Nicole: um... should i know who this is?
me: former head of the IT department
Nicole: OH
me: he was here my first summer
Nicole: he looks a little IT ish
me: and is responsible for my post-Wellesley sexual awakening.
me: the first one
Nicole: i would appreciate it if he would continue speaking cause i enjoy his accent very much
me: I can't remember if I'm still getting all stirred up inside. because I refuse to look at him.
me: He used to wear suit jackets. with JEANS. and boots
Nicole: Full. mouth.

meaning I can't say things like that when she's drinking.
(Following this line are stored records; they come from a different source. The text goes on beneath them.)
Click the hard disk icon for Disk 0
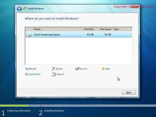This screenshot has width=156, height=117. 29,35
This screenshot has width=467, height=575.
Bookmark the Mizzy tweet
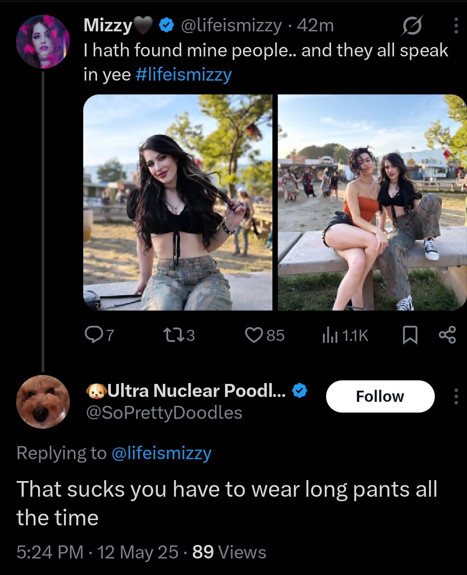point(410,335)
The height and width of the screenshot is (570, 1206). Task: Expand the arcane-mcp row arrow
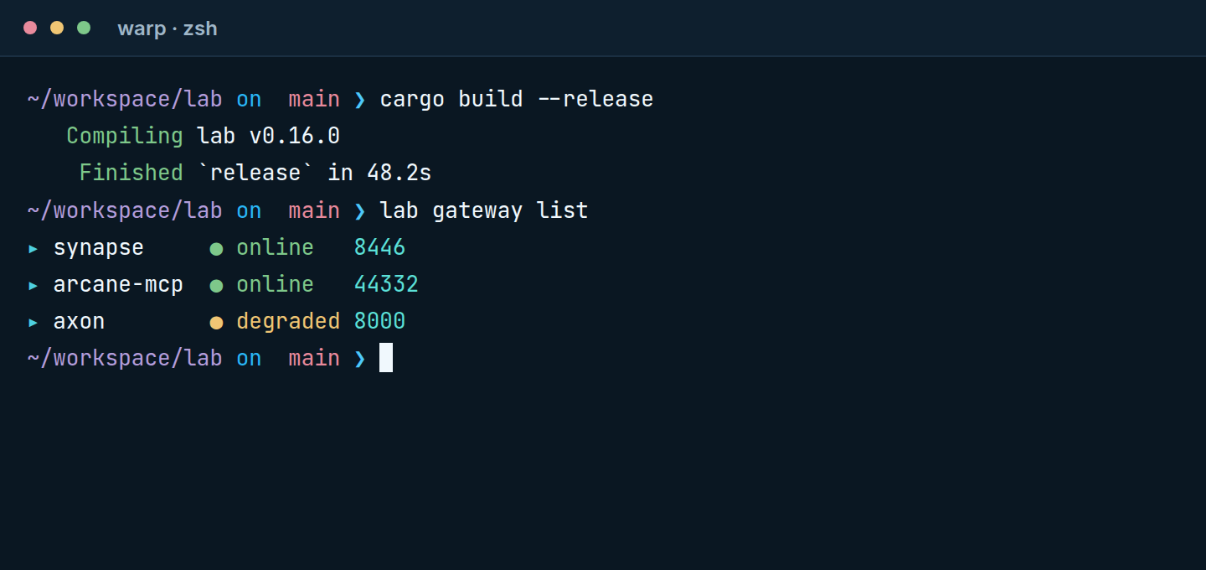pos(34,286)
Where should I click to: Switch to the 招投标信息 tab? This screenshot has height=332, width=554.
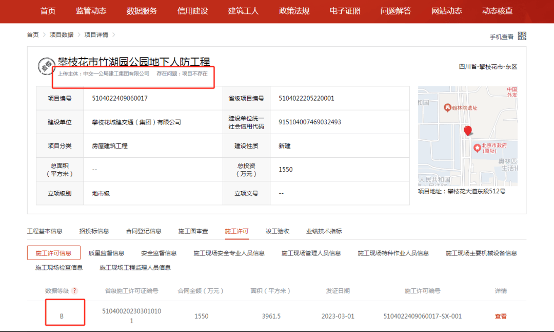coord(94,231)
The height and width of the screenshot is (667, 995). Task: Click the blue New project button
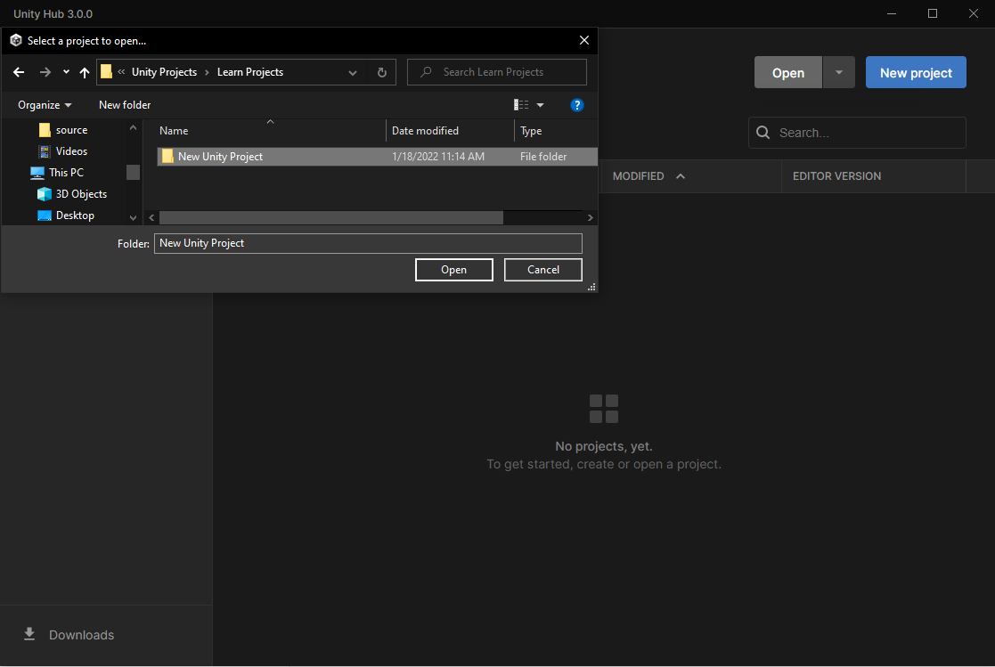916,73
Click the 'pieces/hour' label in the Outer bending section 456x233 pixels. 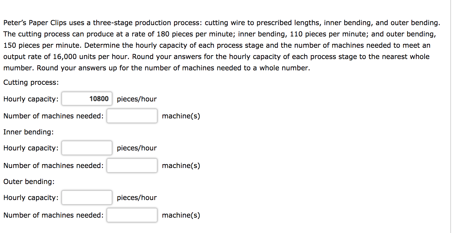click(x=136, y=198)
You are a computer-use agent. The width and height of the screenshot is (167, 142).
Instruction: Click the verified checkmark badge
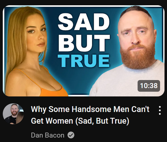pos(71,135)
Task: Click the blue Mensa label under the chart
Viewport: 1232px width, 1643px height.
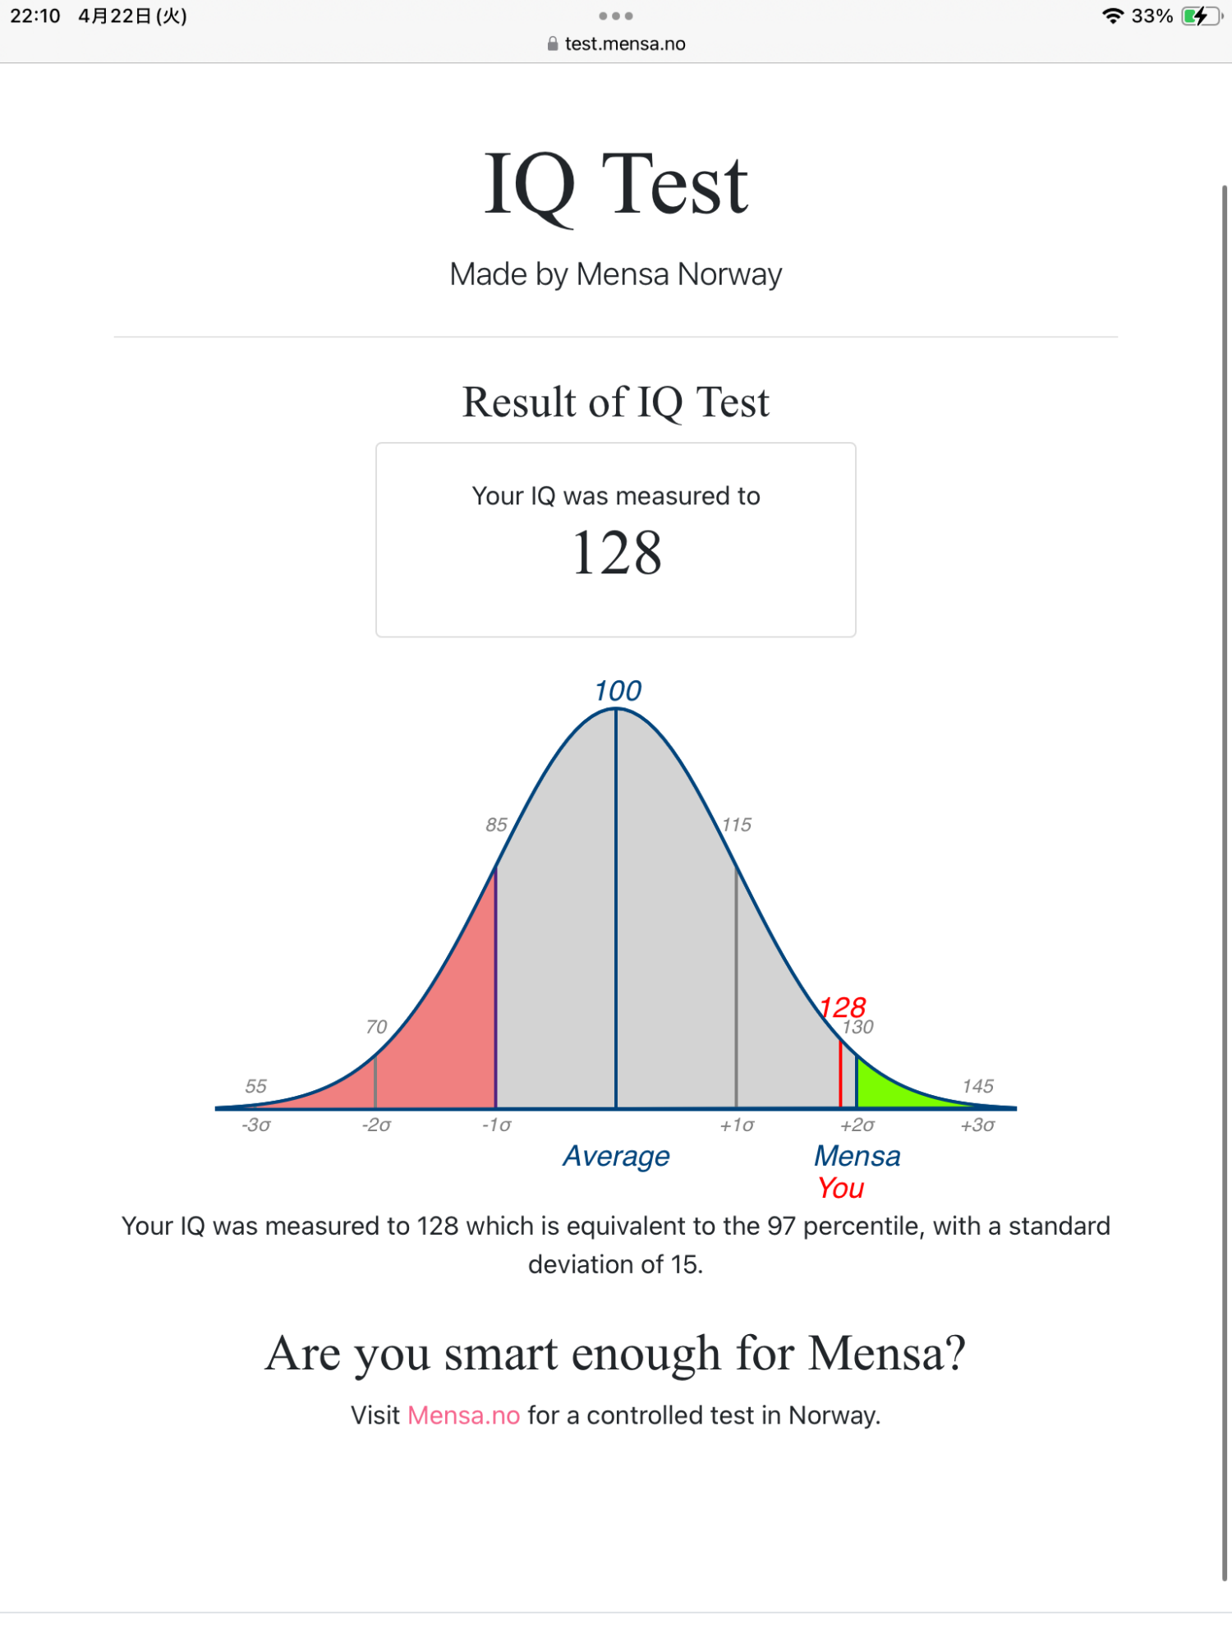Action: pyautogui.click(x=857, y=1156)
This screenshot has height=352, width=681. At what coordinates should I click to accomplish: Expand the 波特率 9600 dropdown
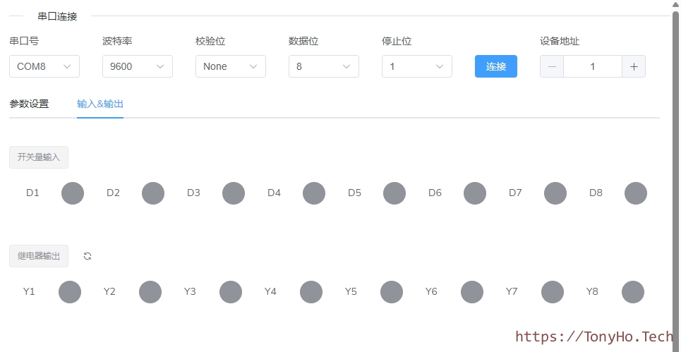[x=138, y=66]
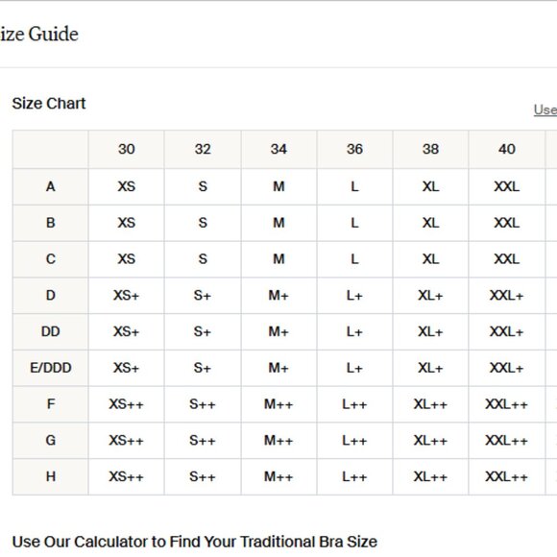557x557 pixels.
Task: Select the 40 band size header
Action: coord(507,149)
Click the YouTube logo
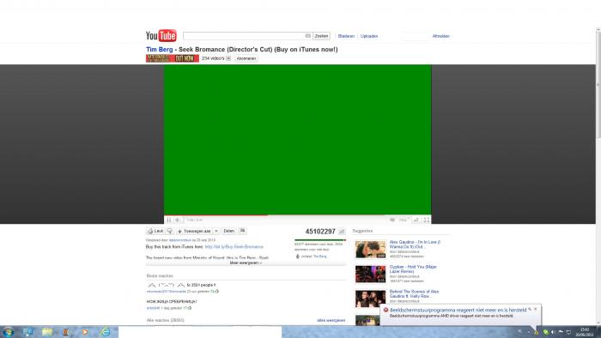Image resolution: width=601 pixels, height=338 pixels. 161,35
me: and he has glasses. and auburn colored hair.
Nicole: hahaha totally stirred up
me: a compact, but sculpted build
Nicole: [Edited for propriety]
me: no. not yet. I'm still recollecting.
I'll have to edit that part when I repost this conversation. mmmm.

Sent at 1:28 PM on Friday

me: SINGLE. HE JUST SAID HE'S SINGLE. how do you say "follow me to the alcove between the anspacher balcony and the martinson theater" in british?
me: you're working on a spreadsheet
me: and not reading this chat
me: and I feel like you're missing out on so much of the present tense enjoyment
Nicole: HAHAHAHAHAHAHA
Nicole: good god woman, you have become a sexual preditor!

she looked back at me and I just shrugged.

me: [Edited for propriety]
Nicole: ... wow... that is the type of IM i'd need a cig after...
me: [Edited for Propriety]
Nicole: oh yes
would not have thought straight upon first sight
me: yeah. I like the ambiguity.
me: in my mind, I'm formulating an analogy where men are like kindereggs
me: he's talking about a hometown in england on a beach
me: do you think he's flirting with me?
Nicole: ...sure
Nicole: go ahead and ask him out, i'll watch
me: okay. now I'm going to have to stop and think about it.
me: looking
me: over
me: now
me: oh. he has a soul patch.
me: gross
me: and his whole accent and manner of dress suddenly seems so sterile and unsexual

me: well. I guess you can't go home again.

Sent at 1:38 PM on Friday

me: wait.
what about James Van Der Beek?

Saturday, February 14, 2009

Somebody just asked if I had plans for tonight and I answered:

"Buying a cardigan."

And I'm actually happy about that. In addition to the fact that tomorrow will be ridiculously busy, this is one of the first years that I feel like I don't have something to prove and therefore don't feel the quiet sting of having to hide behind an "alterna-Valentine's Day" that involves

1) Watching "Love Actually" in a theatre full of undergraduate females
2) Dating Heidi because she and Brian were still trying to figure out "their deal"
3) ...I have no recollection of what I did last year.

Point made.

There was originally a part of this post that said "If I had my druthers" and then it had a great joke about "boy, do I need more druthers."

No longer relevant, but putting it there anyway.